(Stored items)
——

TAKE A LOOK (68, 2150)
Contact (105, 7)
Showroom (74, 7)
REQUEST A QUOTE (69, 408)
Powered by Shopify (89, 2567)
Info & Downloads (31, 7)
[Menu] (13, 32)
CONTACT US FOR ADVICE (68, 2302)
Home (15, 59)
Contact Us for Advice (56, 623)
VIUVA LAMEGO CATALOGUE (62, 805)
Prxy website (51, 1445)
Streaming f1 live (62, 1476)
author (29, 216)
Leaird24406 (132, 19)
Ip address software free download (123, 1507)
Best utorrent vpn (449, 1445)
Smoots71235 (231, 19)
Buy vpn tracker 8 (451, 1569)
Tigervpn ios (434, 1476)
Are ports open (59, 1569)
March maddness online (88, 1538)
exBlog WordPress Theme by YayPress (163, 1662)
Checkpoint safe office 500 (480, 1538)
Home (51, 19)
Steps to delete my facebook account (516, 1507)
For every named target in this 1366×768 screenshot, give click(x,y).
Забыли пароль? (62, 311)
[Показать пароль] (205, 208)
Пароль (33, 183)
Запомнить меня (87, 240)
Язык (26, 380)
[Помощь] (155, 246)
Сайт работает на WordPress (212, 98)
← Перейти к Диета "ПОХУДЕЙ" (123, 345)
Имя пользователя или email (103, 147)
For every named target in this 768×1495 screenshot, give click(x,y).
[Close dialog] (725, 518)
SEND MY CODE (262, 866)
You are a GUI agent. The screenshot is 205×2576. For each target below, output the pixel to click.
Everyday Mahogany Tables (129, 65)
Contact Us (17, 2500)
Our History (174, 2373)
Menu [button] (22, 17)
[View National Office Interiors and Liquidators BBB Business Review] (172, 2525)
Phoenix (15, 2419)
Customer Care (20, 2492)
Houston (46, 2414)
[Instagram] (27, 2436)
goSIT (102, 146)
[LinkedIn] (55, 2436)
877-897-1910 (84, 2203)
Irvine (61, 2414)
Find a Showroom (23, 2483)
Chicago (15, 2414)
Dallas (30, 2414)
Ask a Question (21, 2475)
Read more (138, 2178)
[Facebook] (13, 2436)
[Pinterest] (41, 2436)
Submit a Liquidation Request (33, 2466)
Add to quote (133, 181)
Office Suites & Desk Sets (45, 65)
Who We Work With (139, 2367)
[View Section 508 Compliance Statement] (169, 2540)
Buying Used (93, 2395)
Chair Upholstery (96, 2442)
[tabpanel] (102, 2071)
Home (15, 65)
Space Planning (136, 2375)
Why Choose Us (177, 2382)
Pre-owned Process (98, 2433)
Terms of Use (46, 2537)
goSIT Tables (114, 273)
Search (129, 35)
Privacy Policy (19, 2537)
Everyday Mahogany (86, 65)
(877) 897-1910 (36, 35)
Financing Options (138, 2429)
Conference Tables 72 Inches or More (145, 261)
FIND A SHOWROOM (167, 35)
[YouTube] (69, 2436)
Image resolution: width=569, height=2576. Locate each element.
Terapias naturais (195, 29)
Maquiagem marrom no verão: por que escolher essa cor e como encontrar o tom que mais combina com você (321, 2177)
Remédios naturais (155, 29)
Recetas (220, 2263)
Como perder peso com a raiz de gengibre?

——

■ Task statement
Could you reproduce the data above exactly as given?

■ Output
TAKE A LOOK (68, 2150)
Contact (105, 7)
Showroom (74, 7)
REQUEST A QUOTE (69, 408)
Powered by Shopify (89, 2567)
Info & Downloads (31, 7)
[Menu] (13, 32)
CONTACT US FOR ADVICE (68, 2302)
Home (15, 59)
Contact Us for Advice (56, 623)
VIUVA LAMEGO CATALOGUE (62, 805)
Prxy website (51, 1445)
Streaming f1 live (62, 1476)
author (29, 216)
Leaird24406 (132, 19)
Ip address software free download (123, 1507)
Best utorrent vpn (449, 1445)
Smoots71235 (231, 19)
Buy vpn tracker 8 (451, 1569)
Tigervpn ios (434, 1476)
Are ports open (59, 1569)
March maddness online (88, 1538)
exBlog WordPress Theme by YayPress (163, 1662)
Checkpoint safe office 500 (480, 1538)
Home (51, 19)
Steps to delete my facebook account (516, 1507)
For every named target in this 1366×768 screenshot, give click(x,y).
Забыли пароль? (62, 311)
[Показать пароль] (205, 208)
Пароль (33, 183)
Запомнить меня (87, 240)
Язык (26, 380)
[Помощь] (155, 246)
Сайт работает на WordPress (212, 98)
← Перейти к Диета "ПОХУДЕЙ" (123, 345)
Имя пользователя или email (103, 147)
For every named target in this 768×1495 screenshot, give click(x,y).
[Close dialog] (725, 518)
SEND MY CODE (262, 866)
You are a GUI agent. The screenshot is 205×2576. For each target below, output the pixel to click.
Everyday Mahogany Tables (129, 65)
Contact Us (17, 2500)
Our History (174, 2373)
Menu [button] (22, 17)
[View National Office Interiors and Liquidators BBB Business Review] (172, 2525)
Phoenix (15, 2419)
Customer Care (20, 2492)
Houston (46, 2414)
[Instagram] (27, 2436)
goSIT (102, 146)
[LinkedIn] (55, 2436)
877-897-1910 (84, 2203)
Irvine (61, 2414)
Find a Showroom (23, 2483)
Chicago (15, 2414)
Dallas (30, 2414)
Ask a Question (21, 2475)
Read more (138, 2178)
[Facebook] (13, 2436)
[Pinterest] (41, 2436)
Submit a Liquidation Request (33, 2466)
Add to quote (133, 181)
Office Suites & Desk Sets (45, 65)
Who We Work With (139, 2367)
[View Section 508 Compliance Statement] (169, 2540)
Buying Used (93, 2395)
Chair Upholstery (96, 2442)
[tabpanel] (102, 2071)
Home (15, 65)
Space Planning (136, 2375)
Why Choose Us (177, 2382)
Pre-owned Process (98, 2433)
Terms of Use (46, 2537)
goSIT Tables (114, 273)
Search (129, 35)
Privacy Policy (19, 2537)
Everyday Mahogany (86, 65)
(877) 897-1910 (36, 35)
Financing Options (138, 2429)
Conference Tables 72 Inches or More (145, 261)
FIND A SHOWROOM (167, 35)
[YouTube] (69, 2436)
Image resolution: width=569, height=2576. Locate each element.
Terapias naturais (195, 29)
Maquiagem marrom no verão: por que escolher essa cor e como encontrar o tom que mais combina com você (321, 2177)
Remédios naturais (155, 29)
Recetas (220, 2263)
Como perder peso com a raiz de gengibre?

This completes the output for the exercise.